Curitiba - A grande divergência com a prefeitura refere-se aos cálculos sobre a quantidade de lixo médio gerado por residência. ‘‘A prefeitura superestimou a produção de lixo por domicílio’’, acusa o vereador Marcelo Almeida (PMDB), mostrando que a maioria das cidades brasileiras, assim como o Instituto de Pesquisas Tecnológicas (IPT), considera que em média cada cidadão produz 800 gramas de lixo por dia. Assim, uma casa com quatro pessoas –que é a média em Curitiba– produz 3,6 quilos de lixo por dia.
O problema é que a tarifa não será calculada por peso, mas sim por volume, e prefeitura e oposição discordam em seus cálculos. Enquanto a prefeitura considera que um quilo de lixo corresponde a 8 litros, Almeida apresenta cálculos de 4 litros por quilo. Assim, a tarifa mínima de até 30 litros equivale a uma produção de 7,5 quilos de lixo por dia no domicílio.
O biólogo Laerty Dudas, autor do CD Rom ‘‘Origem e Destinação dos Resíduos Sólidos’’, confirma que a média brasileira é de 300 a 500 gramas de lixo por dia por pessoa. Ele ressalta, no entanto, que tanto o volume como peso estão ligados ao volume de lixo orgânico, mais pesado do que o material reciclável.

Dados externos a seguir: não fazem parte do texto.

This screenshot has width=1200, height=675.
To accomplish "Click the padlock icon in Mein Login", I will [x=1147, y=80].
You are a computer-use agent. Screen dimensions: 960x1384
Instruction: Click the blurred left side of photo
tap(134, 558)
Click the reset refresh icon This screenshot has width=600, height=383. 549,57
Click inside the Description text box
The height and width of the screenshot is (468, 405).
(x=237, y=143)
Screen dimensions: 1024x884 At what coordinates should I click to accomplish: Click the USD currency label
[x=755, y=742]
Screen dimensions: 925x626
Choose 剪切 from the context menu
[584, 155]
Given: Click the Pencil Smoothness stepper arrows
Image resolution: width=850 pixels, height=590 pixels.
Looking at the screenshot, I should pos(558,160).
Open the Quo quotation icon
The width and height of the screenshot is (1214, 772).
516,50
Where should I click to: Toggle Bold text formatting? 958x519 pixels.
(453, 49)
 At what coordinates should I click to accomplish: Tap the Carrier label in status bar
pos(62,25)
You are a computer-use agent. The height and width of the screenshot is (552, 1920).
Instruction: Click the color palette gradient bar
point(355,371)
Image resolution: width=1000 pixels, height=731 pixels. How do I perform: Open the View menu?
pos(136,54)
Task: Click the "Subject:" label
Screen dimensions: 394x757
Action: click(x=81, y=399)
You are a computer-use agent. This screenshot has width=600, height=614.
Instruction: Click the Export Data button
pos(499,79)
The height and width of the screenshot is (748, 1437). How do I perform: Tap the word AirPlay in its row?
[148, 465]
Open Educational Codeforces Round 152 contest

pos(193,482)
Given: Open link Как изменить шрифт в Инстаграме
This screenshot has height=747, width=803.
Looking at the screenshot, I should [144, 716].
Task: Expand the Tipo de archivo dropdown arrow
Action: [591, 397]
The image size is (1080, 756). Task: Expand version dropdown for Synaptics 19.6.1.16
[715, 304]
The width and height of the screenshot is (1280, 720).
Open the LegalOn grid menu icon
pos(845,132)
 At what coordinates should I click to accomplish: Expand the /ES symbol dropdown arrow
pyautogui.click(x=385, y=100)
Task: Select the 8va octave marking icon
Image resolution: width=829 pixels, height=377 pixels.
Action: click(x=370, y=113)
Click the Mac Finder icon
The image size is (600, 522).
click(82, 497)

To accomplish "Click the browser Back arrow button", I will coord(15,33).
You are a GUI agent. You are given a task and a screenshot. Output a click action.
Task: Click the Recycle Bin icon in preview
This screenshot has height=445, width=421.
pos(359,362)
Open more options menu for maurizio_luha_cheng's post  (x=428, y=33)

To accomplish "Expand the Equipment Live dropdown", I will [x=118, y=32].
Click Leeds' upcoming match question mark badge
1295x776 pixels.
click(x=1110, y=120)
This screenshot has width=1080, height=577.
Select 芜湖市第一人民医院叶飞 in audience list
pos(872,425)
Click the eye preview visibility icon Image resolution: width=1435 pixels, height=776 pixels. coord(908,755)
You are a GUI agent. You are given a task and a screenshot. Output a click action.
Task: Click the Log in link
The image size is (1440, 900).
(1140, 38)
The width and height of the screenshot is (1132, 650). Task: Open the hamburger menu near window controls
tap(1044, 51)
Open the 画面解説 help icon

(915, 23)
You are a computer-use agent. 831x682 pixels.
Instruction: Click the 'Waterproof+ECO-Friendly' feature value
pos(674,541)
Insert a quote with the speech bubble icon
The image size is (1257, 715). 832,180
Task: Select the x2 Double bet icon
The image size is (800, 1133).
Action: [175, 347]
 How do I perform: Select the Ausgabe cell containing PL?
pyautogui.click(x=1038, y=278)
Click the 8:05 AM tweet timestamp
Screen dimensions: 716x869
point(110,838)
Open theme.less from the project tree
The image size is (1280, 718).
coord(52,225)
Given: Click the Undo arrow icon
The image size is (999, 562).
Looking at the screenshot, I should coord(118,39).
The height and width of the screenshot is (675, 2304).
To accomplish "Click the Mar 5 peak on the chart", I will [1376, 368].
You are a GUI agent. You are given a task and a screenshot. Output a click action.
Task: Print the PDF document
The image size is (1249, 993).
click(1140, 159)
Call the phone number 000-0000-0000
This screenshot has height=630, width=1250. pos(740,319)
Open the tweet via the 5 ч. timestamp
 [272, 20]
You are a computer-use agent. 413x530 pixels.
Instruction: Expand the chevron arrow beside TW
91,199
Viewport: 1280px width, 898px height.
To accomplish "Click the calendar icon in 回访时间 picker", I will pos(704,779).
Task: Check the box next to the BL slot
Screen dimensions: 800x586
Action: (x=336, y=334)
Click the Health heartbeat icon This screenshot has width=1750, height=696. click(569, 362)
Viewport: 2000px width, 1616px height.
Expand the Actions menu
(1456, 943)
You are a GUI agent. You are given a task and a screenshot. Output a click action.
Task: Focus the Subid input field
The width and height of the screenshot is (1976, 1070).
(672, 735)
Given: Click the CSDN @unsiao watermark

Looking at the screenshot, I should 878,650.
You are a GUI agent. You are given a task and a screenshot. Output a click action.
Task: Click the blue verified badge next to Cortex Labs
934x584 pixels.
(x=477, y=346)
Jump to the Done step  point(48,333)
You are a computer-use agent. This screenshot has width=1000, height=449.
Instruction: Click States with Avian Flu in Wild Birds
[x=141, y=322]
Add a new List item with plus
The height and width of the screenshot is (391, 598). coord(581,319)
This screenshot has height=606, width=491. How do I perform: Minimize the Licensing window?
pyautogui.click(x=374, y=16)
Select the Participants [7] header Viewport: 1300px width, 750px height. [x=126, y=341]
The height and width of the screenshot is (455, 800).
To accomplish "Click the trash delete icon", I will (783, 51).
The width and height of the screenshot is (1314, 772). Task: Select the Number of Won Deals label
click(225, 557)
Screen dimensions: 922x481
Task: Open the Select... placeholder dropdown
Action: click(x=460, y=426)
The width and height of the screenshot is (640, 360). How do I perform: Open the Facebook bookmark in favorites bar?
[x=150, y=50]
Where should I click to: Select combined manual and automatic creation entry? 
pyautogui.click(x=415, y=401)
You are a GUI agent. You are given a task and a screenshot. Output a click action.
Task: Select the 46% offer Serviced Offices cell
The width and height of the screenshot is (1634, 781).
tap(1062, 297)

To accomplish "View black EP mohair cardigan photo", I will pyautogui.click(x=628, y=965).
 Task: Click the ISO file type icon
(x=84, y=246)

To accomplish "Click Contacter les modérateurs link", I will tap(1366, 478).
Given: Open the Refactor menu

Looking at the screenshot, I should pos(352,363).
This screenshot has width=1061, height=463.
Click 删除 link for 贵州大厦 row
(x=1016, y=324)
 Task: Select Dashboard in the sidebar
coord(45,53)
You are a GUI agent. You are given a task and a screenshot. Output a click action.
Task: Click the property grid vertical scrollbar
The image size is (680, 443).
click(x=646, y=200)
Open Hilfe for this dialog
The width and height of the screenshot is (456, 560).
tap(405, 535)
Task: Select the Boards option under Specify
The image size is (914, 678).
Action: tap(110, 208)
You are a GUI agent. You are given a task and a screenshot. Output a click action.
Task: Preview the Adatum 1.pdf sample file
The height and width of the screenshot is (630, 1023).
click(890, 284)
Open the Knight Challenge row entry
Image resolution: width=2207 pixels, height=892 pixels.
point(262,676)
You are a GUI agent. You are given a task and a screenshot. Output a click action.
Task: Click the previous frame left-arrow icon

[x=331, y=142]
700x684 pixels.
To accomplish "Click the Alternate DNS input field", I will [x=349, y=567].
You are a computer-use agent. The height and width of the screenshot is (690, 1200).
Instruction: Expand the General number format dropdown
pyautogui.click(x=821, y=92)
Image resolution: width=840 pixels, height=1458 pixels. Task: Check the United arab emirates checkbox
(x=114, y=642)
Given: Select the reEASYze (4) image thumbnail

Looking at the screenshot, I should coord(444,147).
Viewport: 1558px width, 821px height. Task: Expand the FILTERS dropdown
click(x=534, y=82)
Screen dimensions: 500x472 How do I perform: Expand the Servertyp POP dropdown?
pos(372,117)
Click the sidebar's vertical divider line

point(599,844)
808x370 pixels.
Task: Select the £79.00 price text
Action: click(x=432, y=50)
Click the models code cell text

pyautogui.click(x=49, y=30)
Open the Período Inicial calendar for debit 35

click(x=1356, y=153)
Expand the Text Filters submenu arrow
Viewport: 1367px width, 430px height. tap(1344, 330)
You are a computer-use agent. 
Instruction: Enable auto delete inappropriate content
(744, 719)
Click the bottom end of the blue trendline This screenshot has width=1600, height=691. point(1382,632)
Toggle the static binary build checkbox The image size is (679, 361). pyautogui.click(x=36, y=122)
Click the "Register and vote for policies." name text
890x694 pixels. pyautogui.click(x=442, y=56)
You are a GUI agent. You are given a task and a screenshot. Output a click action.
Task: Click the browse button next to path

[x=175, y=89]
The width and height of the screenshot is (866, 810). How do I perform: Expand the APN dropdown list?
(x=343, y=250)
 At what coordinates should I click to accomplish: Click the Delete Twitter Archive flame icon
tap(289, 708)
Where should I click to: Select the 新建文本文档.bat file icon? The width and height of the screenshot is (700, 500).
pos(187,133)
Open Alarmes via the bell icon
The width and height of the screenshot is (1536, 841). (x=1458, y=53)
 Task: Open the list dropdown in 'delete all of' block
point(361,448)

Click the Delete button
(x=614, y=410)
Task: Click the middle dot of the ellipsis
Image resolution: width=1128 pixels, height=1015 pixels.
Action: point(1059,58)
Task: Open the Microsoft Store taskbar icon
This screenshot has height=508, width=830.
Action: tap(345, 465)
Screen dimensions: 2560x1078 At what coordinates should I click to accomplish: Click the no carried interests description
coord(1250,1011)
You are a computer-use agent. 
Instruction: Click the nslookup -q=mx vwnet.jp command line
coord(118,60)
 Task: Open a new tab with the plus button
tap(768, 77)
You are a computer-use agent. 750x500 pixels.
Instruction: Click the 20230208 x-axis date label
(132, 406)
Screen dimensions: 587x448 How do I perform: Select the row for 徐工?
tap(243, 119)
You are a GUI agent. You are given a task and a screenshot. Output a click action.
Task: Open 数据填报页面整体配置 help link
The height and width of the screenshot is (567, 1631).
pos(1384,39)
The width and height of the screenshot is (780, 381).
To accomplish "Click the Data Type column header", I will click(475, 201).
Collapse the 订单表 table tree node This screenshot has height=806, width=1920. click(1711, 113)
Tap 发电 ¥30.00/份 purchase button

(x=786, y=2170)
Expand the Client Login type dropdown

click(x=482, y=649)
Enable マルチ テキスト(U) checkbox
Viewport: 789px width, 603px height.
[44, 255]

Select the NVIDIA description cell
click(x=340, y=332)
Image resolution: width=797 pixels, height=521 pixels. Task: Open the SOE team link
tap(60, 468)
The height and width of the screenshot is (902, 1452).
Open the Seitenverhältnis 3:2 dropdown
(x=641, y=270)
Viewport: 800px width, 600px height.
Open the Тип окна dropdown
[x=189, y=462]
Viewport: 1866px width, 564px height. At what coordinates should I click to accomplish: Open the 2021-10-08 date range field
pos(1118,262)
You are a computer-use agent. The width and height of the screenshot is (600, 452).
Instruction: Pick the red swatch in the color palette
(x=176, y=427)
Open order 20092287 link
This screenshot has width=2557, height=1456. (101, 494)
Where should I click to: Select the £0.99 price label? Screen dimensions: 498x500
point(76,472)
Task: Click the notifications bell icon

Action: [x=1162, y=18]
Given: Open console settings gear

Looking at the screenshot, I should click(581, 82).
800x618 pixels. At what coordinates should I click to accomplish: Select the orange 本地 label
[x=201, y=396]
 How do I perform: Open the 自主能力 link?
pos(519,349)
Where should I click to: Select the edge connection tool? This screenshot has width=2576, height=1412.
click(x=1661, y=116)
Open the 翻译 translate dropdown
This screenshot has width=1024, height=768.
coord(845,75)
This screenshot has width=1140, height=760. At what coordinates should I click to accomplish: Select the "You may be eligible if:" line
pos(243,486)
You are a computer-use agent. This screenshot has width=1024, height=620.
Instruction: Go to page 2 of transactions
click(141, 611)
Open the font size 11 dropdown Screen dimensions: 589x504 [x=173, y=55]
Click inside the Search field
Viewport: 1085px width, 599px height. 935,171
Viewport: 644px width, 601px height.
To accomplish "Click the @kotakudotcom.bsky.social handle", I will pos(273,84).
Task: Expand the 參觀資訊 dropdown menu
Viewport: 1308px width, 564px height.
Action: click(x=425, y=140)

‘‘Em Curitiba, por exemplo, onde as pessoas têm um poder aquisitivo maior, o lixo tem menos material orgânico e mais embalagens. Com isso, ele gera maior volume e menos peso’’, diz.
Nesse sentido, alguns setores já estão apresentando propostas alternativas para a cobrança. O vereador Marcelo Almeida diz ainda que a tarifa mínima pode ser cobrada de acordo com o número de moradores de cada casa.
Segundo a superintendente da Secretaria Municipal de Meio Ambiente, Marilsa Dias, os cálculos previstos no edital estão baseados no volume de lixo que entra no aterro sanitário da Caximba, estimado em 790g/habitante/dia. (M.G.)